Zu bearbeitende Aufgabe —
Gib sämtliche Zeilen unten Zeichen für Zeichen unverändert wieder.

Datensätze zur Lokalisierung von Wörtern und Elementen:

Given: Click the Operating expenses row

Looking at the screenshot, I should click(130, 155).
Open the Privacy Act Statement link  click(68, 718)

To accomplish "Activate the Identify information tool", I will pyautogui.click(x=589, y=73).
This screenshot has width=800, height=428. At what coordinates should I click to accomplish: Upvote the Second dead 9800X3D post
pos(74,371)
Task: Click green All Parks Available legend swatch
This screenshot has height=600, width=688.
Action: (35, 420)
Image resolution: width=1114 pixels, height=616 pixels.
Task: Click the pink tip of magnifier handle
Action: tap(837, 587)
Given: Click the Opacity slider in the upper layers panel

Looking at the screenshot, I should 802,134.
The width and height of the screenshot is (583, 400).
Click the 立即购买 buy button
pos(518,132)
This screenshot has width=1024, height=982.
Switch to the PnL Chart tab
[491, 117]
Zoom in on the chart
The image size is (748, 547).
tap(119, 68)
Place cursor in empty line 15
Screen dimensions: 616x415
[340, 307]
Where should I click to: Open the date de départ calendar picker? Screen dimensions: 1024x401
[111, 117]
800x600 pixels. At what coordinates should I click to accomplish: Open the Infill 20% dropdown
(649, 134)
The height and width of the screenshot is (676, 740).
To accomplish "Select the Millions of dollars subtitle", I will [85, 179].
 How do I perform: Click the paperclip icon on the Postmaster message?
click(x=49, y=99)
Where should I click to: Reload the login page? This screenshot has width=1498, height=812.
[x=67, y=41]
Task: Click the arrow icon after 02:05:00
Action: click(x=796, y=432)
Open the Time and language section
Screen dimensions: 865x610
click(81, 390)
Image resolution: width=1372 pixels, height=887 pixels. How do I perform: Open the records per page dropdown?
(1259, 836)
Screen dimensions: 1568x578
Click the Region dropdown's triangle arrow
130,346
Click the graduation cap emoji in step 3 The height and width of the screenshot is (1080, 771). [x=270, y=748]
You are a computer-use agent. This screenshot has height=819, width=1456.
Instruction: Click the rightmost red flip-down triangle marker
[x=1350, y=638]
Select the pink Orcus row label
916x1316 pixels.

Lösung der Aufgabe —
Given: Click the Operating expenses row

Looking at the screenshot, I should click(130, 155).
Open the Privacy Act Statement link  click(68, 718)

To accomplish "Activate the Identify information tool", I will pyautogui.click(x=589, y=73).
This screenshot has width=800, height=428. At what coordinates should I click to accomplish: Upvote the Second dead 9800X3D post
pos(74,371)
Task: Click green All Parks Available legend swatch
This screenshot has height=600, width=688.
Action: (35, 420)
Image resolution: width=1114 pixels, height=616 pixels.
Task: Click the pink tip of magnifier handle
Action: tap(837, 587)
Given: Click the Opacity slider in the upper layers panel

Looking at the screenshot, I should 802,134.
The width and height of the screenshot is (583, 400).
Click the 立即购买 buy button
pos(518,132)
This screenshot has width=1024, height=982.
Switch to the PnL Chart tab
[491, 117]
Zoom in on the chart
The image size is (748, 547).
tap(119, 68)
Place cursor in empty line 15
Screen dimensions: 616x415
[340, 307]
Where should I click to: Open the date de départ calendar picker? Screen dimensions: 1024x401
[111, 117]
800x600 pixels. At what coordinates should I click to accomplish: Open the Infill 20% dropdown
(649, 134)
The height and width of the screenshot is (676, 740).
To accomplish "Select the Millions of dollars subtitle", I will [85, 179].
 How do I perform: Click the paperclip icon on the Postmaster message?
click(x=49, y=99)
Where should I click to: Reload the login page? This screenshot has width=1498, height=812.
[x=67, y=41]
Task: Click the arrow icon after 02:05:00
Action: click(x=796, y=432)
Open the Time and language section
Screen dimensions: 865x610
click(81, 390)
Image resolution: width=1372 pixels, height=887 pixels. How do I perform: Open the records per page dropdown?
(1259, 836)
Screen dimensions: 1568x578
Click the Region dropdown's triangle arrow
130,346
Click the graduation cap emoji in step 3 The height and width of the screenshot is (1080, 771). [x=270, y=748]
You are a computer-use agent. This screenshot has height=819, width=1456.
Instruction: Click the rightmost red flip-down triangle marker
[x=1350, y=638]
Select the pink Orcus row label
916x1316 pixels.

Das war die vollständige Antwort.